**EXERCISE DIRECTIONS:** Can you pull out the lines of the data from the line with "Screen dimensions: 709x460" to the line with "The image size", both included, and reproduce them word for word?

☆ ☆ ☆ ☆

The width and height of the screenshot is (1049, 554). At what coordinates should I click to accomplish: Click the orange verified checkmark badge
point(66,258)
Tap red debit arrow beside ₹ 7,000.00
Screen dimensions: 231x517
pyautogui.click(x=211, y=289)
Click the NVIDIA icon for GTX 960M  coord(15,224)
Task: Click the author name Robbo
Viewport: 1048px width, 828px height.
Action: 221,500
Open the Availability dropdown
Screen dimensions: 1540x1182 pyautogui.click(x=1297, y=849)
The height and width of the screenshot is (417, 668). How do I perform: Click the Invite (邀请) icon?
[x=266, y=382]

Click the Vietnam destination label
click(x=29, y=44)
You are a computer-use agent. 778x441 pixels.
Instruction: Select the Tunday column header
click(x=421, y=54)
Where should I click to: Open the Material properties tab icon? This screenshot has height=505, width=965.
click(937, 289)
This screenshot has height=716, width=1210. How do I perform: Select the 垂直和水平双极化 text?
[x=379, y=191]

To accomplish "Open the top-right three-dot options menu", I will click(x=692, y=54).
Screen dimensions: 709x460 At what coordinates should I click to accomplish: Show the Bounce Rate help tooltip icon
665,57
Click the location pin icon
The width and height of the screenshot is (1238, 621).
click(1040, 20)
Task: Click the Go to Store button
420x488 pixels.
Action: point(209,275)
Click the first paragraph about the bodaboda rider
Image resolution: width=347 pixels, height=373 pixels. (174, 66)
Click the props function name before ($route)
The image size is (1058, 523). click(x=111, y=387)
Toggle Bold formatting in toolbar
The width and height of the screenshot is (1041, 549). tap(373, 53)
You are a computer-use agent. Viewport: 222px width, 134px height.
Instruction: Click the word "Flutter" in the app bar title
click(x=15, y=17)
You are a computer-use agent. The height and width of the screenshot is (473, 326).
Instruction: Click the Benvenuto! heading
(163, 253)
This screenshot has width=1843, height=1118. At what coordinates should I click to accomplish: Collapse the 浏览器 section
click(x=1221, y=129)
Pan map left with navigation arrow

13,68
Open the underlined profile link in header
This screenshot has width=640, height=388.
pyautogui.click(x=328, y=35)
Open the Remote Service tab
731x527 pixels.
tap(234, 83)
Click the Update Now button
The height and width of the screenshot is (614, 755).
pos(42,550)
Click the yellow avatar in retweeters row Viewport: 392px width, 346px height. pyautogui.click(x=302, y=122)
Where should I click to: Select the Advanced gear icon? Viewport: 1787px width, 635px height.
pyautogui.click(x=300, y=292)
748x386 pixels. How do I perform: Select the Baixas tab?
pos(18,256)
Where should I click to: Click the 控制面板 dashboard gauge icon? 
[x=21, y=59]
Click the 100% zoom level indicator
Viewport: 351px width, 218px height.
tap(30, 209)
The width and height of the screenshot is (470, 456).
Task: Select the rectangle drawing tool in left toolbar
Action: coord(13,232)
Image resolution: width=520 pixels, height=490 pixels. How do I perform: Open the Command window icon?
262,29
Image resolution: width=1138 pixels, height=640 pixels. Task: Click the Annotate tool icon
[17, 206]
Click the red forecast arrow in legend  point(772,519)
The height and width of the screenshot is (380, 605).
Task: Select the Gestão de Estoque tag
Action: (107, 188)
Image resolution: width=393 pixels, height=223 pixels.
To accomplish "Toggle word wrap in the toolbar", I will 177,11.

☆ ☆ ☆ ☆

**FINISHED ANSWER:**
Screen dimensions: 709x460 At what coordinates should I click to accomplish: Show the Bounce Rate help tooltip icon
665,57
Click the location pin icon
The width and height of the screenshot is (1238, 621).
click(1040, 20)
Task: Click the Go to Store button
420x488 pixels.
Action: point(209,275)
Click the first paragraph about the bodaboda rider
Image resolution: width=347 pixels, height=373 pixels. (174, 66)
Click the props function name before ($route)
The image size is (1058, 523). click(x=111, y=387)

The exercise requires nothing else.